Ousmane Sonko fustige les pressions de l’occident sur la loi anti-homosexualité au Sénégal

Ousmane Sonko fustige les pressions de l’occident sur la loi anti-homosexualité au Sénégal

Le Premier ministre sénégalais a vivement réagi face aux critiques internationales concernant la récente législation qui durcit les sanctions contre les relations homosexuelles. Intervenant devant les députés, Ousmane Sonko a dénoncé ce qu’il qualifie de « tyrannie culturelle » exercée par certains pays occidentaux.

Le Premier ministre Ousmane Sonko dénonce les pressions occidentales sur la loi anti-homosexualité au Sénégal

Une loi controversée et ses conséquences

Adoptée début mars, la nouvelle loi sénégalaise alourdit les peines encourues pour les relations homosexuelles, passant de cinq à dix ans de prison. Promulguée le 31 mars par le président Bassirou Diomaye Faye, cette mesure a suscité de vives réactions à l’international, mais le gouvernement refuse catégoriquement toute idée de moratoire. Ousmane Sonko a réaffirmé cette position lors de son discours, insistant sur le respect de la souveraineté nationale face aux pressions extérieures.

L’homosexualité au cœur des tensions sociétales

Dans un pays où l’islam est majoritaire, les questions liées à l’homosexualité restent extrêmement sensibles. Si certains y voient une menace contre les valeurs culturelles et religieuses, d’autres dénoncent une violation des droits humains.
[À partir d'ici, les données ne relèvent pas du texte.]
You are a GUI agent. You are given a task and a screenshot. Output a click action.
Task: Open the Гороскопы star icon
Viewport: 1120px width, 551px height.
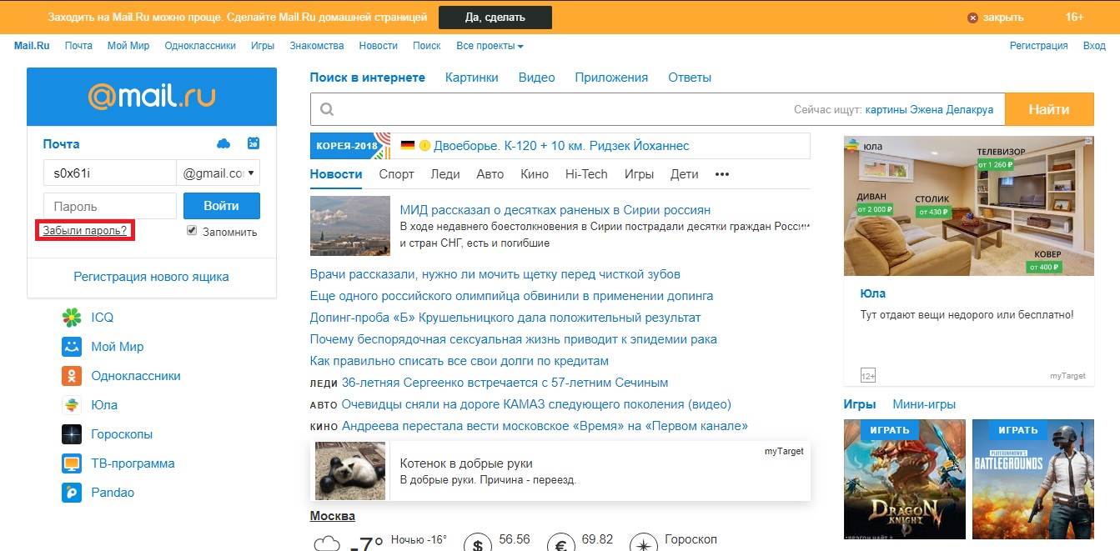click(72, 434)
Le gouvernement, lui, assure agir en accord avec les principes ancrés dans la société sénégalaise.

Réactions et enjeux politiques

Cette loi s’inscrit dans un contexte où les débats sociétaux au Sénégal sont particulièrement vifs. Les partisans du texte estiment qu’il reflète les convictions profondes de la population, tandis que ses détracteurs critiquent une instrumentalisation politique de la question. Ousmane Sonko a notamment pointé du doigt les tentatives d’imposition de modèles étrangers, qualifiant cette approche de « colonialiste ».